» **Entries provided**:
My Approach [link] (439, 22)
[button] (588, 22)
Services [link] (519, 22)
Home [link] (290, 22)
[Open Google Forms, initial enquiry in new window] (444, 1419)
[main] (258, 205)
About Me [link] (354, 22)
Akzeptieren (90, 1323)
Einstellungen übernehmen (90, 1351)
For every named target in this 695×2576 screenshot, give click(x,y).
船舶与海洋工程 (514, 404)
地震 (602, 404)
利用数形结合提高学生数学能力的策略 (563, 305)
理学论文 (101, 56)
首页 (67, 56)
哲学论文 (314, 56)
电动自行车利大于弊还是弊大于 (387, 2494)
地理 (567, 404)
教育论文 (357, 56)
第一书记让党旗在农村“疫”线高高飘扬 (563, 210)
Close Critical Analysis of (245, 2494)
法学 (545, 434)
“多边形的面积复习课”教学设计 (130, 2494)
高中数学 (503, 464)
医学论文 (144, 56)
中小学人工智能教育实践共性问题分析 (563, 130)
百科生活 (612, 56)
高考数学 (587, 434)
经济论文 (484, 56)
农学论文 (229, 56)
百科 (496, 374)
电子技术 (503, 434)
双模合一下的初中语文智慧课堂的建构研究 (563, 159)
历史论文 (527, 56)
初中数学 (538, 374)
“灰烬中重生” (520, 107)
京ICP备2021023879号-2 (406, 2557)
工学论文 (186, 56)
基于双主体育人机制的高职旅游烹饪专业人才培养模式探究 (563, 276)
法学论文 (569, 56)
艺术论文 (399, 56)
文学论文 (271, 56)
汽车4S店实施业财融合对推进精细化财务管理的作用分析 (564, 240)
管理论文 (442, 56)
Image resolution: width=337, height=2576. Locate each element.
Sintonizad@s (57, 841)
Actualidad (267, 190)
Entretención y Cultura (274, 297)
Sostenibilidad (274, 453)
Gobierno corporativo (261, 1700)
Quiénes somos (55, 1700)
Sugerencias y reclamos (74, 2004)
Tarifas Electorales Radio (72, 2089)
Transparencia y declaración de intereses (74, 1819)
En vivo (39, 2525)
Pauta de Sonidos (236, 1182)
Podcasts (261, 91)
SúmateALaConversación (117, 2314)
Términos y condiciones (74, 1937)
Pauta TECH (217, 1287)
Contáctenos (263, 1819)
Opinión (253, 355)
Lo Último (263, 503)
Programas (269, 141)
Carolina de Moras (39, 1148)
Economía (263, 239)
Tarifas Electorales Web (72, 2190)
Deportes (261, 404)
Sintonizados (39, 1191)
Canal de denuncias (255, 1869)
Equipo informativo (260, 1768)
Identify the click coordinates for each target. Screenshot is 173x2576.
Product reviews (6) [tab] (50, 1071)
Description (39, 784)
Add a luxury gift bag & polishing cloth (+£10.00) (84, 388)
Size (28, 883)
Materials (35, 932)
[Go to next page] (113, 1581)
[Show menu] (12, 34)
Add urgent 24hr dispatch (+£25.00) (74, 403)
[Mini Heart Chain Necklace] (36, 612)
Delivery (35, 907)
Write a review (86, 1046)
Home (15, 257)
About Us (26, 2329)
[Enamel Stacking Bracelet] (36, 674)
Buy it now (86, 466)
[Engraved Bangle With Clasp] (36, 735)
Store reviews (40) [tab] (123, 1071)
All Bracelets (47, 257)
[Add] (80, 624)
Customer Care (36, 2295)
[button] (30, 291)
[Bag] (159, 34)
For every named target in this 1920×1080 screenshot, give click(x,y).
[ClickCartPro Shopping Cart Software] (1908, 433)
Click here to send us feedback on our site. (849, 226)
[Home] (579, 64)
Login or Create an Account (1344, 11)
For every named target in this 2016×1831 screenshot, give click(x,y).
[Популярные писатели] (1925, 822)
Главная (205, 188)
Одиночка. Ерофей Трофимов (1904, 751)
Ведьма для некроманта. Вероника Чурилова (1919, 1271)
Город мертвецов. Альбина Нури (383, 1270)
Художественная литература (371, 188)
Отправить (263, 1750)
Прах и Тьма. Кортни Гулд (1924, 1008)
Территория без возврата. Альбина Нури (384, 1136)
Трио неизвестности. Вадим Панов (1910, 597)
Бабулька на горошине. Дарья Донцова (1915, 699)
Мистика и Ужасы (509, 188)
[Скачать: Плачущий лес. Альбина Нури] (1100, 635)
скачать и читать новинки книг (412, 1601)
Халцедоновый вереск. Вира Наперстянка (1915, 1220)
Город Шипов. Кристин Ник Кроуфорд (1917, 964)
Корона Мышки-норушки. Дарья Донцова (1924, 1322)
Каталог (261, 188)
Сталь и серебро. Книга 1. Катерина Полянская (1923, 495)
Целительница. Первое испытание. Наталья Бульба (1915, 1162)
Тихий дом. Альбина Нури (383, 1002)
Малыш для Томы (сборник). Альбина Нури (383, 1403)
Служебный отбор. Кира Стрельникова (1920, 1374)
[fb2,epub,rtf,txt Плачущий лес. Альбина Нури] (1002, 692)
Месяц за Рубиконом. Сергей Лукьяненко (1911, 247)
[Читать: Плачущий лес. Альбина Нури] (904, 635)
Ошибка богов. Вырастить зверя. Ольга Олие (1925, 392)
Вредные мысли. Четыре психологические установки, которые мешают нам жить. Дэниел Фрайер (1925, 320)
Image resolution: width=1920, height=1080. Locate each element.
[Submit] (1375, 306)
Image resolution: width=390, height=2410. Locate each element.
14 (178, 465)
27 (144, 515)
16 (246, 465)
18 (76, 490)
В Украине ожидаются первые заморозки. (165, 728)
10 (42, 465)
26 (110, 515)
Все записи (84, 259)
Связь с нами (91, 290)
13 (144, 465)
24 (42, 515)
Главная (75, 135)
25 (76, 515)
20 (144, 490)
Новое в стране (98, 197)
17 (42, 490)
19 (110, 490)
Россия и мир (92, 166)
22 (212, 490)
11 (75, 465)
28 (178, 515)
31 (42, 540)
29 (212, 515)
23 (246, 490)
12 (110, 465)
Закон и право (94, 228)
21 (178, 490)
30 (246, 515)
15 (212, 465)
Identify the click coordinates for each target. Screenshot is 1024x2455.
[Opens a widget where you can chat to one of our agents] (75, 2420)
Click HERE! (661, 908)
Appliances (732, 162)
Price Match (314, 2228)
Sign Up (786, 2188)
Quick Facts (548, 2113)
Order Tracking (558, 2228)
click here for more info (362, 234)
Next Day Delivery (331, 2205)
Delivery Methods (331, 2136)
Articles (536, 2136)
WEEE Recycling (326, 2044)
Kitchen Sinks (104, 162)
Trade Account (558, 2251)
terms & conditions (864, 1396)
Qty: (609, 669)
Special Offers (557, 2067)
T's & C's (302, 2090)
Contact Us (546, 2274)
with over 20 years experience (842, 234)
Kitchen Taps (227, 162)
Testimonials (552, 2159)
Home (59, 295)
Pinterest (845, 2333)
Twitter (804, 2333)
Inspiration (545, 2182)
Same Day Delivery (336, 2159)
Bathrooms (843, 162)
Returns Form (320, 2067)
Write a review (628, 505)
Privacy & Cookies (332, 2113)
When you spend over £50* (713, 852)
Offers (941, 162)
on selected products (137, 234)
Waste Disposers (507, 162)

» **Task goal**:
Lines from the start of the material above through the line containing "艺术论文 (399, 56)" are to be duplicated exactly, and only those.

» **Answer box**:
My Approach [link] (439, 22)
[button] (588, 22)
Services [link] (519, 22)
Home [link] (290, 22)
[Open Google Forms, initial enquiry in new window] (444, 1419)
[main] (258, 205)
About Me [link] (354, 22)
Akzeptieren (90, 1323)
Einstellungen übernehmen (90, 1351)
For every named target in this 695×2576 screenshot, give click(x,y).
船舶与海洋工程 (514, 404)
地震 (602, 404)
利用数形结合提高学生数学能力的策略 (563, 305)
理学论文 (101, 56)
首页 (67, 56)
哲学论文 (314, 56)
电动自行车利大于弊还是弊大于 (387, 2494)
地理 (567, 404)
教育论文 (357, 56)
第一书记让党旗在农村“疫”线高高飘扬 (563, 210)
Close Critical Analysis of (245, 2494)
法学 (545, 434)
“多边形的面积复习课”教学设计 (130, 2494)
高中数学 (503, 464)
医学论文 (144, 56)
中小学人工智能教育实践共性问题分析 (563, 130)
百科生活 (612, 56)
高考数学 (587, 434)
经济论文 (484, 56)
农学论文 (229, 56)
百科 (496, 374)
电子技术 (503, 434)
双模合一下的初中语文智慧课堂的建构研究 (563, 159)
历史论文 (527, 56)
初中数学 (538, 374)
“灰烬中重生” (520, 107)
京ICP备2021023879号-2 (406, 2557)
工学论文 (186, 56)
基于双主体育人机制的高职旅游烹饪专业人才培养模式探究 (563, 276)
法学论文 (569, 56)
艺术论文 (399, 56)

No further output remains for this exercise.